**Document text:**
★ ★ ★

And Bauer adds, “Once again, pastors and Christians who say, ‘I’m not interested in politics because it’s divisive,’ are sorely mistaken. The government and the neo-Marxist left are very interested in you!”

One key issue is: What is the source of our rights? God or government?

Rabbi Daniel Lapin, president of the American Alliance of Jews and Christians, told me once in a television interview: “There is obviously in today’s society, a very strong desire to suggest that the rights enjoyed by citizens are graciously granted by government.” And he went on to say that what the government grants, it can also take away.

The rabbi continued, “And it is precisely for that reason that anybody who spends the slightest amount of effort on finding out what the founders of the United States of America believed will know that they stressed and emphasized constantly and reliably, that these rights were from God. They were God given, not government given.”

What did the founders of America have to say about such matters? How much influence should the Bible have on the nation’s laws, if any?

Well, for starters, the Bible is the source of the notion of covenant, which ultimately gave rise to our governing document, the U.S. Constitution. And many scholars, like the late Dr. Donald S. Lutz, of the University of Houston, have noted the vital role of the biblical concept of covenant in helping to frame our two key founding documents, the Declaration of Independence and the Constitution – both of which have the same structure: A written agreement under God that bears signatures.

Writes Lutz in his classic book, “The Origins of American Constitutionalism”: “The American constitutional tradition derives in much of its form and content from the Judeo-Christian tradition as interpreted by the radical Protestant sects to which belonged so many of the original European settlers in British North America.” And their chief guidebook was the Bible.

Lutz adds, “God is called on as a witness to the agreement. … Wherever dissenting Protestantism went, so too went their church covenants.” And those church covenants eventually morphed into political agreements. The Mayflower Compact is one such example.

No wonder Newsweek wrote (Dec. 27, 1982), on the eve of the Year of the Bible: “Now historians are discovering that the Bible, perhaps even more than the Constitution, is our founding document: the source of the powerful myth of the United States as a special, sacred nation, a people called by God to establish a model society, a beacon to the world.”

★ ★ ★

**Data supplied:**
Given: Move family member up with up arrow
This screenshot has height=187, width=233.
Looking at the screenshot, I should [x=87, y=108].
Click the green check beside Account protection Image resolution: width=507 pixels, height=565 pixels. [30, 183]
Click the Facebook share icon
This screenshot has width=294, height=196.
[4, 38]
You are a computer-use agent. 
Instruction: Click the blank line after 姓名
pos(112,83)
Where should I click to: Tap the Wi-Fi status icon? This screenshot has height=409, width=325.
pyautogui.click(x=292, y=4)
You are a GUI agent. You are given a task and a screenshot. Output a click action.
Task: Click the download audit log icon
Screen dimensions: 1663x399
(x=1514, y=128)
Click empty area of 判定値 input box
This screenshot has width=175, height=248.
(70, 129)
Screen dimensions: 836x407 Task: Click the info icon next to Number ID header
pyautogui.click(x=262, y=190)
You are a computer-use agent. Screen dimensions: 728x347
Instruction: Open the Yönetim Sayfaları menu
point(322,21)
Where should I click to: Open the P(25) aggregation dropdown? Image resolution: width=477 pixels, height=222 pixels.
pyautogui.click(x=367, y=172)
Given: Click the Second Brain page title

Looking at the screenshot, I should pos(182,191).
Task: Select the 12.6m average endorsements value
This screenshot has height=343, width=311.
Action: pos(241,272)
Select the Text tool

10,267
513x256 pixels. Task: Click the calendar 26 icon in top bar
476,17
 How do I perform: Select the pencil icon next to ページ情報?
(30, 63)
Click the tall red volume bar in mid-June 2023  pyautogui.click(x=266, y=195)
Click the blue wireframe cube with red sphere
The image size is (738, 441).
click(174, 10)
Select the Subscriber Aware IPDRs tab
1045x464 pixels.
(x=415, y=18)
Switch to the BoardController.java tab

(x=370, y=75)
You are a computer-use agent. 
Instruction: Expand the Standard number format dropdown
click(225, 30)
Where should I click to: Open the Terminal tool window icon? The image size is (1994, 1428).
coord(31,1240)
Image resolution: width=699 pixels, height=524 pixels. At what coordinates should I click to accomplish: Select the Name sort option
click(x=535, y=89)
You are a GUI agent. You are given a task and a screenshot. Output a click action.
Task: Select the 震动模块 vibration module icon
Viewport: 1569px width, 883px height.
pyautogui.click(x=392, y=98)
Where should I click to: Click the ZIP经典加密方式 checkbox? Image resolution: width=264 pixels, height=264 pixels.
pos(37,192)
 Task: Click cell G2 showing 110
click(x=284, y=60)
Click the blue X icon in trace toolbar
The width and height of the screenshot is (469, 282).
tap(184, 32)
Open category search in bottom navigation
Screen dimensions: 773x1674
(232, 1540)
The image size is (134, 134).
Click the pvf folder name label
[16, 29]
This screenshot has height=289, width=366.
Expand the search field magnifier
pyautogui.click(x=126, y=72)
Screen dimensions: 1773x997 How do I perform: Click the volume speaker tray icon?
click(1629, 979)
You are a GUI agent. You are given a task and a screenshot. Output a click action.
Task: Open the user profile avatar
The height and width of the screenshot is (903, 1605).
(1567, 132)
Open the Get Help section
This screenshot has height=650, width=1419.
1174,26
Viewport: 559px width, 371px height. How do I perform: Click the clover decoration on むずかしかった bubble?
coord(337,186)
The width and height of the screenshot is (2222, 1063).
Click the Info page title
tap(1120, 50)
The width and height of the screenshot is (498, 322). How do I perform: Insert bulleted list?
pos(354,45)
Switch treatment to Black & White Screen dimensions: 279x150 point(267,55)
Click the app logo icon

★ ★ ★

**What to produce:**
Answer these from the passage on the source of rights:
(a) Which organization is Daniel Lapin president of?
(b) Which university was Donald S. Lutz associated with?
(c) On what date did the quoted Newsweek piece appear?

**Result below:**
(a) The American Alliance of Jews and Christians
(b) The University of Houston
(c) Dec. 27, 1982